Debemos reconocer que nos deslumbran más las cigarras que las hormigas, nos han estado acostumbrando a que podemos arriesgarnos a vivir por encima de nuestras posibilidades, que no debemos tener miedo a vivir endeudados, que podemos gastar lo que tenemos y lo que no tenemos y mañana ya se verá… y ese mañana cada vez está más cerca. Debemos ser conscientes que esta vida es un largo viaje y nada es gratis, todo tiene un coste y el dinero no se regala: todo sale de alguna parte.
Esta semana me han enviado este elocuente gráfico

Ateniéndonos a los datos que ofrece la página www.estadolimitado.com (fuente del gráfico), en España menos de un 33% de la población trabaja como autónomo o por cuenta ajena para empresas privadas.
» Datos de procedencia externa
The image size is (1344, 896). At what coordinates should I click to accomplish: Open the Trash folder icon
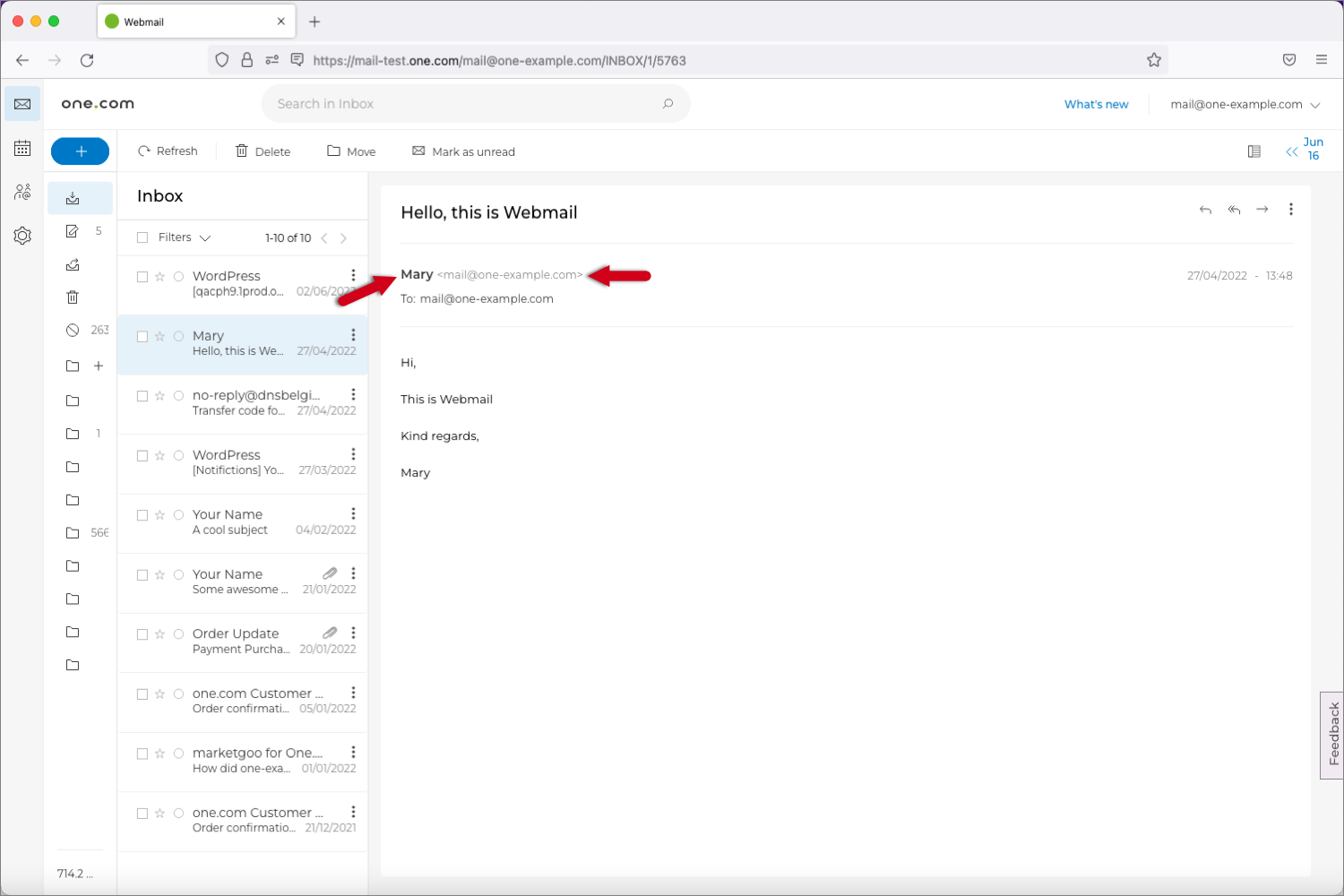click(x=73, y=297)
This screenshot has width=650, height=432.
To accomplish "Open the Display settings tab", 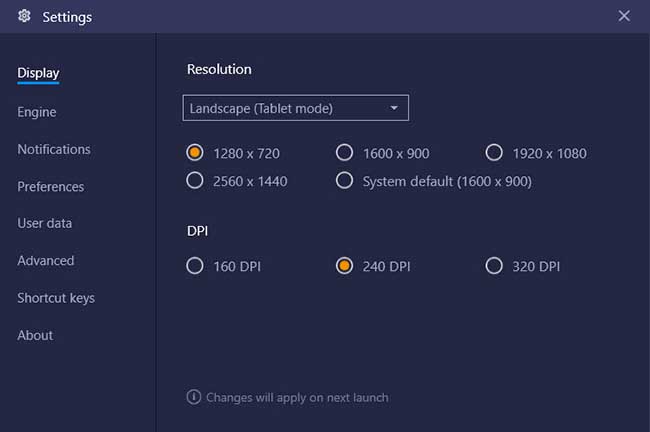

Tal vez la situación de España podría asemejarse a una pequeña empresa de 10 empleados en total en la que 3 ó 4 personas estén en el taller y 6 ó 7 en las oficinas. Además estos últimos empleados tienen asegurado su puesto y retribución independientemente de los resultados de la empresa, y los trabajadores del taller son los que ven peligrar su trabajo cuando las cosas no van bien. Sin entrar a valorar la importancia de las tareas que realiza el personal de oficina, creo que estaremos de acuerdo en que como falten los trabajadores del taller (o no rindan eficazmente) la empresa no podrá entregar sus productos y obtener los ingresos necesarios para cubrir los gastos…
Creo que la situación es lo suficientemente grave como para reflexionar, ser responsables y tomar las acciones a nivel individual que consideremos oportunas: ¿preferimos el trabajo y austeridad de las hormigas o la alegría y el riesgo de las cigarras?